Ce roi, qui traînait en Grèce cinq millions d'hommes pour en exterminer un million d'autres, passant un jour son armée en revue, refrogna son front, dit Montaigne

d'après Hérodote, et s'attrista jusqu'aux larmes, en pensant que de ces millions d'hommes il n'en resterait pas un seul dans cent ans; et dans ce moment même ce bon roi les menait à la boucherie! M. Cassandre n'a jamais porté la bonhomie jusque là.

Tout cela, au reste, est dans la nature. Le plus stupide des bourgeois est encore moins stupide qu'un despote.

Dernière réflexion. L'homme à qui l'on répète continuellement qu'il peut tout n'a-t-il pas droit de ne pas croire à l'impossible? Un enfant picard, à qui sa maman n'avait jamais rien refusé, voulait absolument qu'elle lui acatât (achetât) une lune. Cha n'che peut mie, not' fieux, répondit la mère. Eh bien, j'en veux deux, répliqua le marmot.

Un despote n'est qu'un grand enfant gâté.

Telles sont, grande reine, les bases de mon opinion sur cette importante question, qui ne touche pas moins à l'érudition qu'à la morale. Permettez-moi d'en conclure que, pour être un fou, Xercès n'en était pas moins un Cassandre, et que si l'un des deux personnages a droit de se formaliser de la comparaison, ce n'est peut-être pas le roi des rois.

[CONSIGNES]:
(A) Relevez tous les noms propres de personnes ou de personnages qui figurent dans le texte sur Xercès.
(B) Citez, s'il vous plaît, le passage du texte sur Xercès qui s'ouvre sur les mots contenant « d'après Hérodote, et » et se clôt sur « grand enfant gâté. ».
(C) Prolongez le texte sur Xercès à partir de sa dernière phrase.
Les enregistrements n'interviennent pas dans cet exercice.

[JEU D'ENREGISTREMENTS]:

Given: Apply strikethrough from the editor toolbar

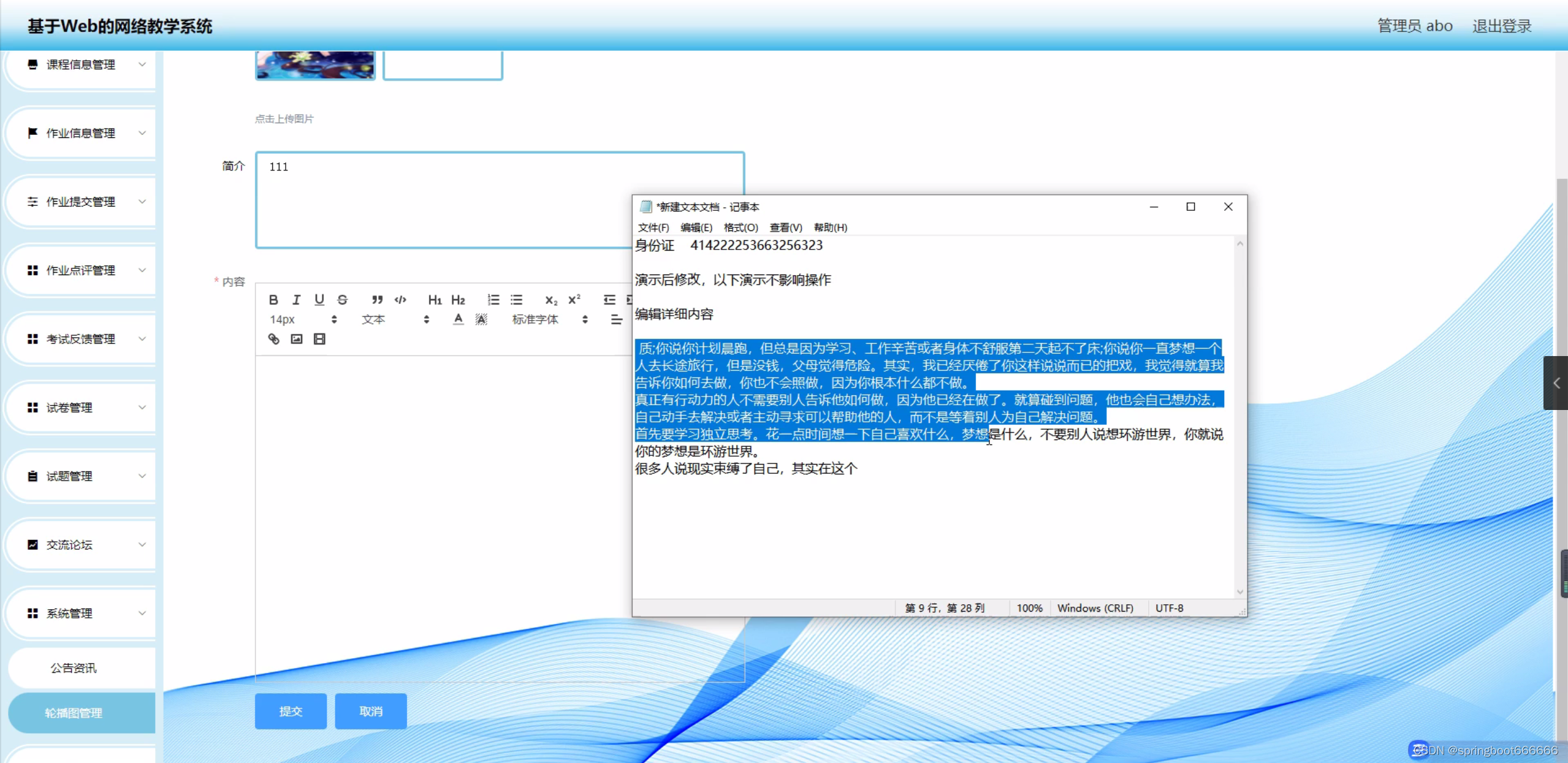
==
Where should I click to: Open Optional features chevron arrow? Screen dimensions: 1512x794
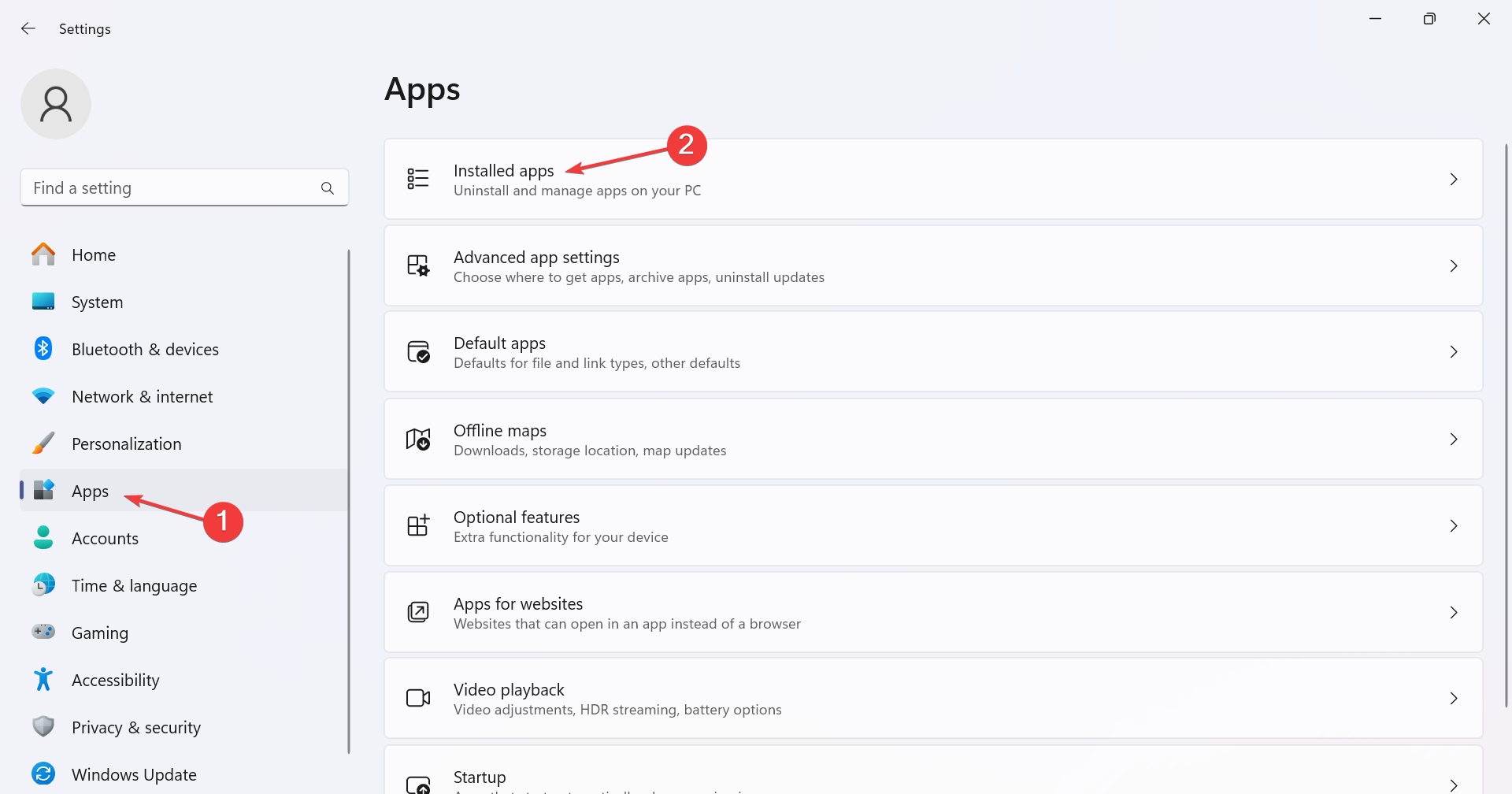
...
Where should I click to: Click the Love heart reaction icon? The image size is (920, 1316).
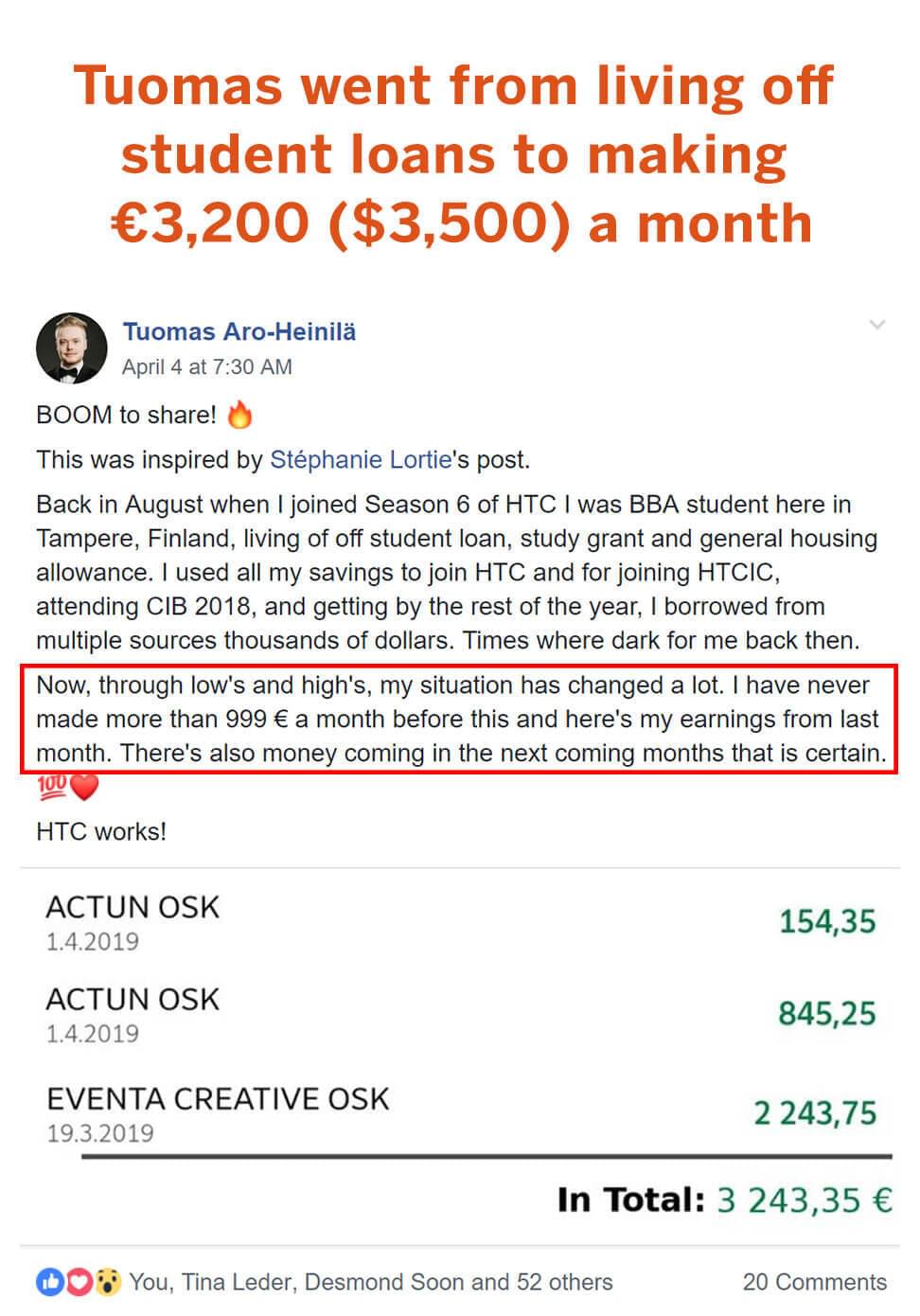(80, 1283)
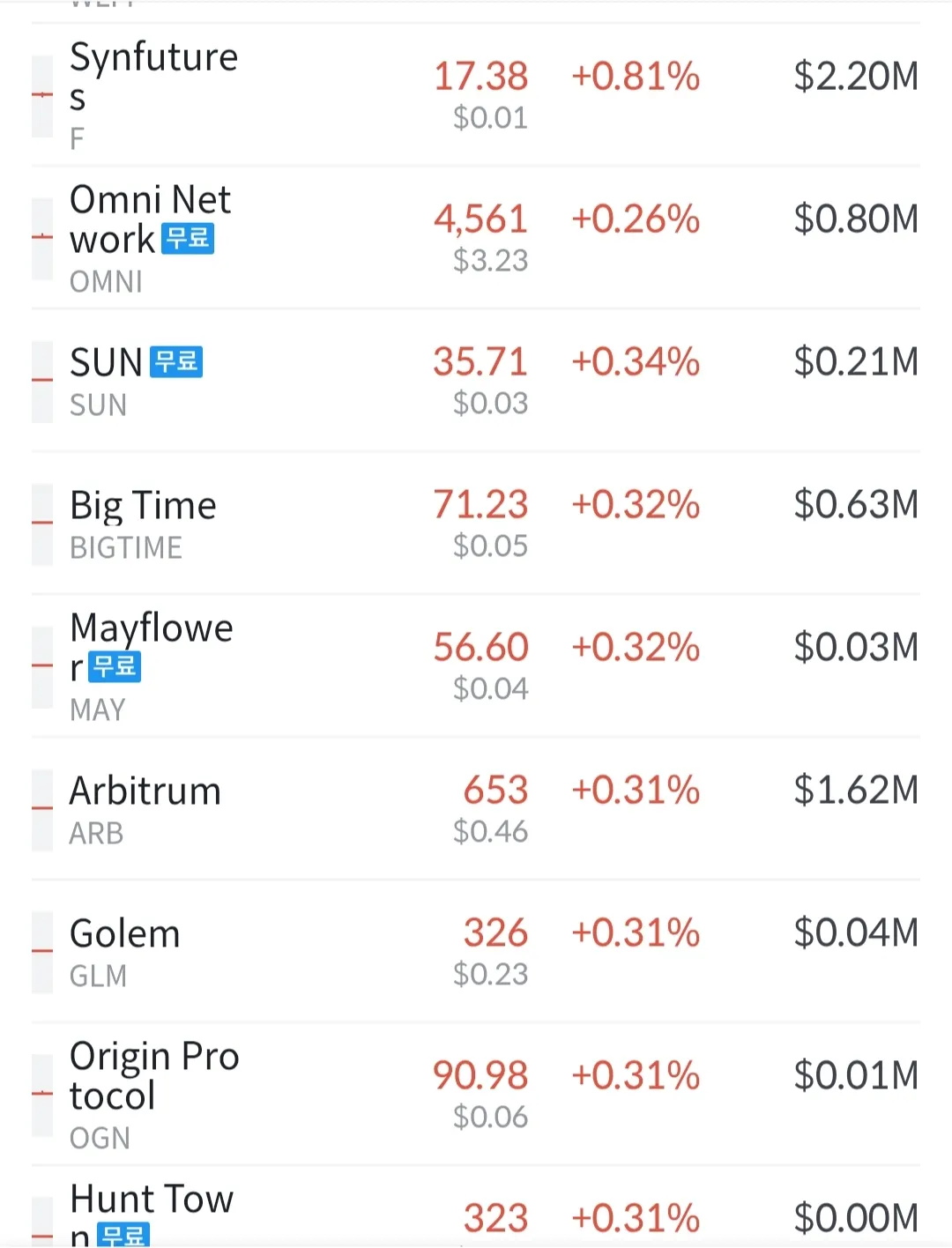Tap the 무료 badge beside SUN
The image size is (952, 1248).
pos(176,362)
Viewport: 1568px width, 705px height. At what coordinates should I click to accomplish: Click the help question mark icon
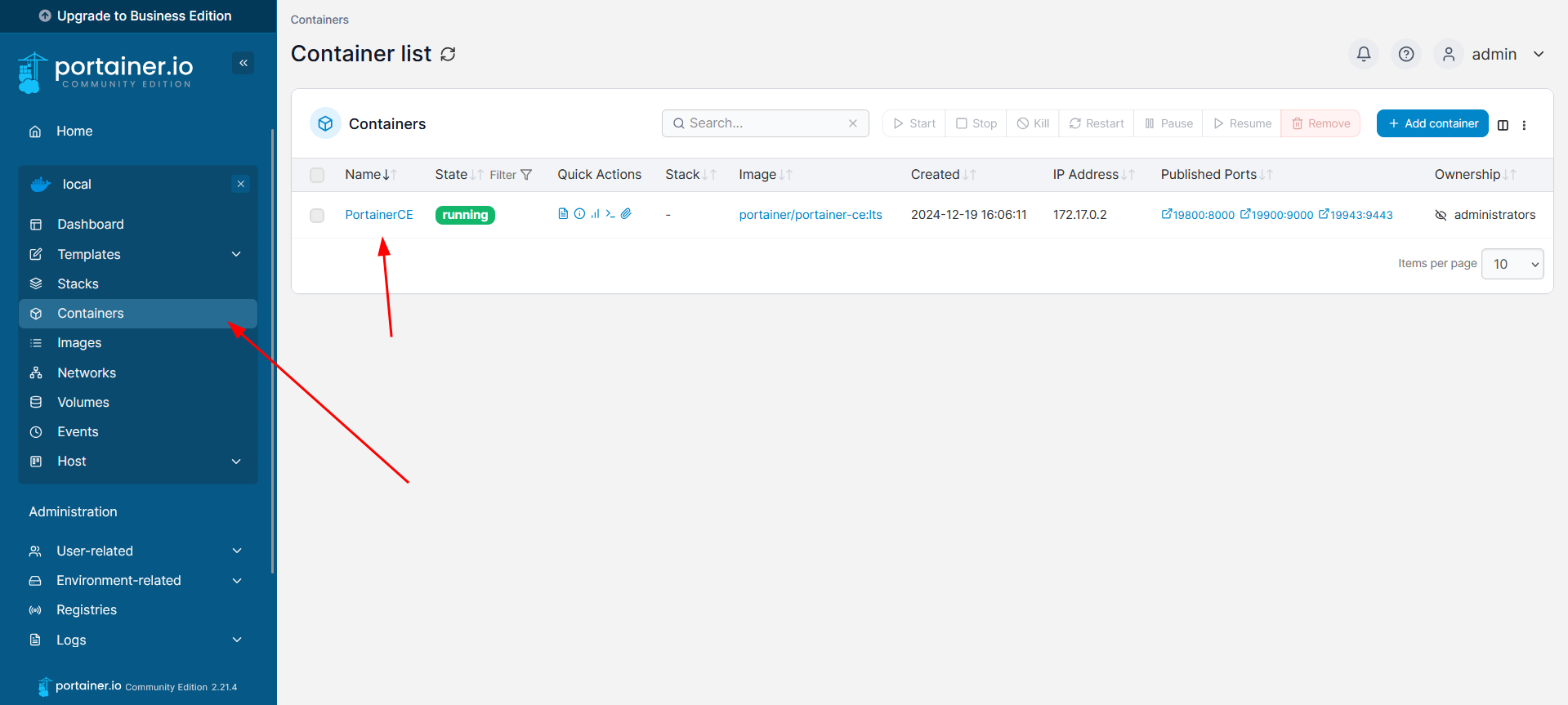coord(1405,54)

[RÉPONSES]:
(A) Montaigne, Hérodote, M. Cassandre, Xercès

(B)
d'après Hérodote, et s'attrista jusqu'aux larmes, en pensant que de ces millions d'hommes il n'en resterait pas un seul dans cent ans; et dans ce moment même ce bon roi les menait à la boucherie! M. Cassandre n'a jamais porté la bonhomie jusque là.

Tout cela, au reste, est dans la nature. Le plus stupide des bourgeois est encore moins stupide qu'un despote.

Dernière réflexion. L'homme à qui l'on répète continuellement qu'il peut tout n'a-t-il pas droit de ne pas croire à l'impossible? Un enfant picard, à qui sa maman n'avait jamais rien refusé, voulait absolument qu'elle lui acatât (achetât) une lune. Cha n'che peut mie, not' fieux, répondit la mère. Eh bien, j'en veux deux, répliqua le marmot.

Un despote n'est qu'un grand enfant gâté.

(C)
Tout cela doit justifier, ce me semble, l'acteur qui, chargé, dans la tragédie de Léonidas, tragédie éminemment historique, du rôle de Xercès, a cru devoir non pas prêter, mais conserver à ce tyran un certain caractère de bonhomie. Ce judicieux artiste prouve en cela

qu'il connaît l'histoire, et qu'il l'a étudiée avec profit, ce dont on ne saurait trop le féliciter.

Je suis, de votre majesté,

le très humble sujet,

LE TON ET LES AIRS.

Le ton, les airs, les modes, les mœurs, sont choses très différentes. Les mœurs sont des habitudes constantes; les modes des usages passagers; le ton et les airs ne sont que des apparences, des démonstrations. Les habitudes communes à toute une nation sont des mœurs. Les usages particuliers à telle ou telle année sont des modes. Les manières affectées par certaines coteries ou par certaines personnes sont des tons ou des airs.

Ton se dit plus particulièrement de ce qui concerne le discours. Un ton assuré, un ton timide. Sur quel ton le prenez-vous? Baissez le ton.

Tout ranimé par son ton didactique,

dit le Pauvre Diable en parlant du ton de Lefranc de Pompignan, qui, à ce qu'il paraît, était quelquefois aussi sec et aussi pédant que l'est toujours M. de Laplace.

Air se rapporte exclusivement aux manières. Des airs de grandeur, des airs de bonté, un air avantageux.

Grandval me regardait

D'un air de prince...,

dit aussi le Pauvre Diable en parlant d'un comédien qui faisait le grand seigneur même hors du théâtre.

On peut avoir le plus mauvais ton et l'air le plus distingué, comme avec l'air le plus commun avoir un ton excellent.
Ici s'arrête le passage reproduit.